A República Checa regista uma das maiores taxas de doentes estrangeiras em PMA na Europa. O principal apelo é a relação qualidade-preço: clínicas bem equipadas com equipas experientes a preços 30–50% inferiores aos da Europa Ocidental. Os principais centros são Praga, Brno e Olomouc.
A República Checa é membro da UE, o que garante um padrão regulatório mínimo. Porém, a sua legislação em PMA é algo mais conservadora do que em Espanha ou na Bélgica — algo importante a considerar.
A lei checa de PMA (Lei n.º 373/2011) limita o acesso ao tratamento: oficialmente destinado a casais heterossexuais e mulheres sozinhas. Os casais de mulheres não são explicitamente mencionados. Na prática, algumas clínicas aceitam de facto casais de mulheres interpretando 'casal' em sentido lato. Outras não. É essencial verificar a política da clínica antes de marcar consulta.

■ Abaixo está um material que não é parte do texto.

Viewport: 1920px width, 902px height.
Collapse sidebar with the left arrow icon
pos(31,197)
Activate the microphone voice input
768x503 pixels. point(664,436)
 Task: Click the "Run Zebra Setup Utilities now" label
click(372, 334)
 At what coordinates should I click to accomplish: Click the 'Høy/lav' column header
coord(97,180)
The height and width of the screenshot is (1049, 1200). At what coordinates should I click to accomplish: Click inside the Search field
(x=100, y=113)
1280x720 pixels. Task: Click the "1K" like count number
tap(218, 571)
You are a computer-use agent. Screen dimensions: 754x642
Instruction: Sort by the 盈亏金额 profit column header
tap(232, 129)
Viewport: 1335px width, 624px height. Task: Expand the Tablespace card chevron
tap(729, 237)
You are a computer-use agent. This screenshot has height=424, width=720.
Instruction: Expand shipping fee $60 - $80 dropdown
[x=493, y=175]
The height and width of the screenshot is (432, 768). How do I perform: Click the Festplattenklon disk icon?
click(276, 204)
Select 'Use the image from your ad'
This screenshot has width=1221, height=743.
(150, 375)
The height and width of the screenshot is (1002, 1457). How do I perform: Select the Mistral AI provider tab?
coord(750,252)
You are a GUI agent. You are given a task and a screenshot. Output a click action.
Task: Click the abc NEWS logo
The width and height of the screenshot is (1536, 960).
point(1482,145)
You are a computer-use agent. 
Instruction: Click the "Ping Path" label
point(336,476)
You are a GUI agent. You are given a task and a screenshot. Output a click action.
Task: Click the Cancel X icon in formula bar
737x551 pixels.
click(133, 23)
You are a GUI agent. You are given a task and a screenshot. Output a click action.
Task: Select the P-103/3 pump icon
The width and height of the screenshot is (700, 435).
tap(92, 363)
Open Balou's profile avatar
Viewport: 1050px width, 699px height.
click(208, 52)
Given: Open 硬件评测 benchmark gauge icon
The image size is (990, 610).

A gestação de substituição na República Checa não está expressamente proibida mas também não está regulamentada — com incerteza jurídica significativa. Recomenda-se aconselhamento jurídico em ambos os países.
A República Checa é um destino atrativo para quem procura alta qualidade a custo razoável. Pontos fortes: boas clínicas, preços acessíveis, esperas curtas, logística conveniente. Limitações: legislação conservadora, sem gestação de substituição regulamentada. Opção ideal para casais heterossexuais e mulheres sozinhas que procuram uma clínica fiável e acessível na Europa Central.